═════ TEXTO SELECIONADO

Aprendi de forma muito abrangente como uma célula solar sensibilizada por corante funciona, desde a conversão de energia, de modo a se obter energia elétrica, até fatores externos que influenciam no resultado, como a irradiância específica do local em que ela ficará e a forma que será posicionada, de modo que receba a maior quantidade de raios solares possível. Considero também o processo de construção da célula muito interessante.”
Andresa Bicudo
“Eu já sabia que as células solares são uma ótima opção para a produção de energia, mas não sabia que podíamos criar uma tão compacta e ‘simples’ (em termos de materiais e tecnologia) como fizemos. O projeto das células solares foi muito interessante do ponto de vista da tecnologia e também do empreendedorismo, já que exercitou a capacidade de criação de sistemas complexos e que resolvem problemas de maneira inovadora e mais barata.”
Arthur Alegro de Oliveira
“Como estudantes de Engenharia, é natural pensarmos em células solares como fontes energéticas que alimentam outros dispositivos, mas a complexidade na produção de células fotovoltaicas (a modalidade mais difundida de células solares) nos distancia de efetivamente construir uma. Talvez o grande diferencial da disciplina seja exatamente este: conhecer outras modalidades de células solares e, utilizando-se de tecnologias mais simples de serem produzidas (tais como a de sensibilização por corantes), poder construir um modelo funcional em menor escala.
O trabalho com células solares contribuiu não só para o conhecimento técnico como também para a ampliação de horizontes em relação ao tema, compreendendo que existem outras tecnologias capazes de converter energia luminosa em energia elétrica. Ao mesmo tempo, nos aproximou da vanguarda científica, entrando em contato com pesquisas ainda em desenvolvimento, mas que apresentam resultados notáveis.”

══════════

◆ TAREFAS DO EXERCÍCIO
**a)** Reproduza do texto sobre células solares tudo o que vai de "Arthur Alegro de" até "em menor escala.".
**b)** Segundo o texto sobre células solares, qual é a modalidade mais difundida de células solares?
**c)** Retome o texto sobre células solares a partir do ponto em que ele termina.
O material a seguir é independente do texto sobre células solares.

═════ MATERIAL EXTRAÍDO

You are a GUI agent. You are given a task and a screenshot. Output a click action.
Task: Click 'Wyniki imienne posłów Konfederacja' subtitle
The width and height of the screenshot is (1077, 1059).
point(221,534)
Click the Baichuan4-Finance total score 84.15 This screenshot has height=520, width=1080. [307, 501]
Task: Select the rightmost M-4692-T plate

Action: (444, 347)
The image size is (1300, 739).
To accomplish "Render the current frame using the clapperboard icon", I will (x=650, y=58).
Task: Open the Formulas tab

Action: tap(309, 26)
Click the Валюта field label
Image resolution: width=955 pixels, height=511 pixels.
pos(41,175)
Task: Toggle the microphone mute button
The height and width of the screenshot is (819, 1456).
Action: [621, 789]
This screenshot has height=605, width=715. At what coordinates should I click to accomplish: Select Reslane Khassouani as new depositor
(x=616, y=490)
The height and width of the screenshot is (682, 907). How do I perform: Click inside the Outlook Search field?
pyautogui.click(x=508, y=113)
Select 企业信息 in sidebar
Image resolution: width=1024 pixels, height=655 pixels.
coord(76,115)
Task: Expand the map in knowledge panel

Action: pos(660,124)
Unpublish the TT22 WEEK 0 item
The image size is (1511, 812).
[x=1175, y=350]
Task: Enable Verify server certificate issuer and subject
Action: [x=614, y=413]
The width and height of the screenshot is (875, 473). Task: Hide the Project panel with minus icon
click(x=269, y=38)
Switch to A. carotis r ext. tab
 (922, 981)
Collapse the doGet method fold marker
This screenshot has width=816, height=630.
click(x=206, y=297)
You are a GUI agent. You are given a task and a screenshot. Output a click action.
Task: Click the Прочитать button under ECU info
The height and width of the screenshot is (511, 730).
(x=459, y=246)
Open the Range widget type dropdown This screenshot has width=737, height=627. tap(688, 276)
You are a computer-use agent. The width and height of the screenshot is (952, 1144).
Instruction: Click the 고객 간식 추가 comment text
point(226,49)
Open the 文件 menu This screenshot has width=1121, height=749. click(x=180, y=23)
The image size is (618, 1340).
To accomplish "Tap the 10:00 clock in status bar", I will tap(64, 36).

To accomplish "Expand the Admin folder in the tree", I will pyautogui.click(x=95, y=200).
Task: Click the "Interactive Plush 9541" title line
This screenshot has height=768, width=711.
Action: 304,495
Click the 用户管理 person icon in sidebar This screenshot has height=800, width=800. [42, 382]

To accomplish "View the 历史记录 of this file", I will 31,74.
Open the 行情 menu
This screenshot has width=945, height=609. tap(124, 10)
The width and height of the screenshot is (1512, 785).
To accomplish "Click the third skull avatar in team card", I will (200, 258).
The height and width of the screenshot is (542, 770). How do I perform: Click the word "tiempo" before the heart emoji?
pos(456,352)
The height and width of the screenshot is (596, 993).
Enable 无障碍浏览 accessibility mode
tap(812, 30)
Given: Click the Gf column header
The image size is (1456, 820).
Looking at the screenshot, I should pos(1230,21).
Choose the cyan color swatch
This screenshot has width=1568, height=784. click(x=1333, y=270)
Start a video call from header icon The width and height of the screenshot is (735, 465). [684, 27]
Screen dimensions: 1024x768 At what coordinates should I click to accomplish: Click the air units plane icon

══════════

◆ RESPOSTAS ESPERADAS
**a)**
Arthur Alegro de Oliveira
“Como estudantes de Engenharia, é natural pensarmos em células solares como fontes energéticas que alimentam outros dispositivos, mas a complexidade na produção de células fotovoltaicas (a modalidade mais difundida de células solares) nos distancia de efetivamente construir uma. Talvez o grande diferencial da disciplina seja exatamente este: conhecer outras modalidades de células solares e, utilizando-se de tecnologias mais simples de serem produzidas (tais como a de sensibilização por corantes), poder construir um modelo funcional em menor escala.

**b)** As células fotovoltaicas.

**c)**
Enrico F. Damiani
“Eu tinha um conhecimento superficial sobre células solares, não sabendo realmente como funcionavam. Achei muito interessante que, mesmo sendo de grande complexidade teórica, elas poderem ser construídas com relativa facilidade, por alunos de graduação. O trabalho com célula solar me acrescentou um conhecimento teórico e prático. Acho que o grande diferencial é poder colocar tudo o que vemos nas aulas teóricas na construção delas. E não somente isso, mas também montar circuitos e vê-las atuando.”
Luca Cazzolato Machado
“Antes da disciplina, eu sabia pouco sobre células solares. Já havia estudado em disciplinas anteriores do que era feito uma célula solar (algumas são feitas de silício), porém não estudei a fundo seu funcionamento. Não imaginava também que seria possível criar uma célula solar caseira em um laboratório e que fosse capaz de alimentar ou movimentar um dispositivo mesmo que pequeno. Fiquei surpreendido com a possibilidade e a infinidade de usos que poderiam ser dados às células, como em janelas de estabelecimentos, por exemplo.
O trabalho com a célula solar me despertou interesse em sustentabilidade e em energias renováveis e limpas como a solar. Saber sobre o seu funcionamento, a sua importância e o uso tanto nacional quanto mundial desmitifica um pouco da energia solar. Estudar suas vantagens e desvantagens e facilidades de aplicações me faz ter interesse em aderir em breve ao uso de energia solar.”